» DO THIS
Swap "Given" for "Task" everywhere in the items from the line containing "Given: Open the recent apps navigation button" down to the line containing "1784x1247 pixels. click(x=1672, y=638)", and write those lines out again with nothing else changed.

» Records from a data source
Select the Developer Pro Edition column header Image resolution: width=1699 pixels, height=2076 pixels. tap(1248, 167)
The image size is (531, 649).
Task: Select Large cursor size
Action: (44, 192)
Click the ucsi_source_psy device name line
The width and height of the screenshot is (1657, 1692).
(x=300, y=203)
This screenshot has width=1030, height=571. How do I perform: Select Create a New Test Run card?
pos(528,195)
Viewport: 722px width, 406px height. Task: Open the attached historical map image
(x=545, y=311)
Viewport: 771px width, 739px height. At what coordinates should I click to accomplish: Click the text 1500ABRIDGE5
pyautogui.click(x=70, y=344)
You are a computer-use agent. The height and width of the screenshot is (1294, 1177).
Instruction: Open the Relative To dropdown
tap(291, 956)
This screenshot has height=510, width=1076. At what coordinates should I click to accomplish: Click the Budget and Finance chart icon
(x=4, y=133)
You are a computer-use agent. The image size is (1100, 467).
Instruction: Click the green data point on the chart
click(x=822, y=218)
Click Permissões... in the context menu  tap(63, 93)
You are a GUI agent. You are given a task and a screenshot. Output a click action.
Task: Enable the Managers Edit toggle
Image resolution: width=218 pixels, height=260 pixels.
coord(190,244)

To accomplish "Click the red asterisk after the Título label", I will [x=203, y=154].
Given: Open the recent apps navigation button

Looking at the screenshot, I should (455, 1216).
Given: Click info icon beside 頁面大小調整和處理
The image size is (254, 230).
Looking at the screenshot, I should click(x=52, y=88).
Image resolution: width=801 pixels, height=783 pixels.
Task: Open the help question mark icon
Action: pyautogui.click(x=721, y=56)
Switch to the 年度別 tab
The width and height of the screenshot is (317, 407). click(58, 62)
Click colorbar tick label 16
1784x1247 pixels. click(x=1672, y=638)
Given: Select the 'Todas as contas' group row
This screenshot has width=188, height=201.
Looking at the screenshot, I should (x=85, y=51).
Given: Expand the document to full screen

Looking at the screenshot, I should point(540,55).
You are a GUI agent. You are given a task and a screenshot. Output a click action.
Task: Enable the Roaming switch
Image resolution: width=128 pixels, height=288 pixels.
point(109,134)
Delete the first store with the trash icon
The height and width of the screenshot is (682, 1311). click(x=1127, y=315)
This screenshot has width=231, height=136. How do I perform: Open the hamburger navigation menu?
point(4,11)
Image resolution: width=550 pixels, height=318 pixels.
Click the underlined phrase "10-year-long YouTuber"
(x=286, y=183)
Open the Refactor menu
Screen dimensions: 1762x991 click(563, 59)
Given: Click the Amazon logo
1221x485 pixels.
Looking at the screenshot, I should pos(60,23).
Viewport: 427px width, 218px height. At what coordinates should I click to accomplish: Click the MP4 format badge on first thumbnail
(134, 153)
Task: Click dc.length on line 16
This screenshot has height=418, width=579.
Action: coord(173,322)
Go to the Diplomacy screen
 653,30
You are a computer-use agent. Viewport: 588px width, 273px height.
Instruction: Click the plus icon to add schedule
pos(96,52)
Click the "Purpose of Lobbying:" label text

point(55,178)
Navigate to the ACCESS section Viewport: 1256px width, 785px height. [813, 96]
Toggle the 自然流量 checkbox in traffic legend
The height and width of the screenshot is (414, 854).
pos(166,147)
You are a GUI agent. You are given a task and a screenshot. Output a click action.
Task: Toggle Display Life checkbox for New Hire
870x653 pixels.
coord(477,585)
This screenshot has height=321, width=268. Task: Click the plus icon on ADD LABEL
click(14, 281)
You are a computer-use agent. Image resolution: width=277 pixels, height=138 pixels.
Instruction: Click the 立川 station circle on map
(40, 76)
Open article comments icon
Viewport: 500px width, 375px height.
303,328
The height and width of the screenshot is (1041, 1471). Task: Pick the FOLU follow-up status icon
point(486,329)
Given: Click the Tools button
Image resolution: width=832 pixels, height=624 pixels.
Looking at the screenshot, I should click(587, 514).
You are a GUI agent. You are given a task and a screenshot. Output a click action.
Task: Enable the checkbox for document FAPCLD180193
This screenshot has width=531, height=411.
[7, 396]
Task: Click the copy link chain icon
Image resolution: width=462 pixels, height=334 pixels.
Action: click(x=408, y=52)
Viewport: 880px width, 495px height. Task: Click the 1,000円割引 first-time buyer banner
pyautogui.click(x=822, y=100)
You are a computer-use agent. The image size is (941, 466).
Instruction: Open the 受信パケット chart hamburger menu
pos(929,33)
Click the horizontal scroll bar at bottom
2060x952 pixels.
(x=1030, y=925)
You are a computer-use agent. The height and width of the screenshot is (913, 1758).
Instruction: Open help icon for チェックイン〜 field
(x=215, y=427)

» IN RESPONSE
Task: Open the recent apps navigation button

Looking at the screenshot, I should (455, 1216).
Task: Click info icon beside 頁面大小調整和處理
The image size is (254, 230).
Looking at the screenshot, I should click(x=52, y=88).
Image resolution: width=801 pixels, height=783 pixels.
Task: Open the help question mark icon
Action: pyautogui.click(x=721, y=56)
Switch to the 年度別 tab
The width and height of the screenshot is (317, 407). click(58, 62)
Click colorbar tick label 16
1784x1247 pixels. click(x=1672, y=638)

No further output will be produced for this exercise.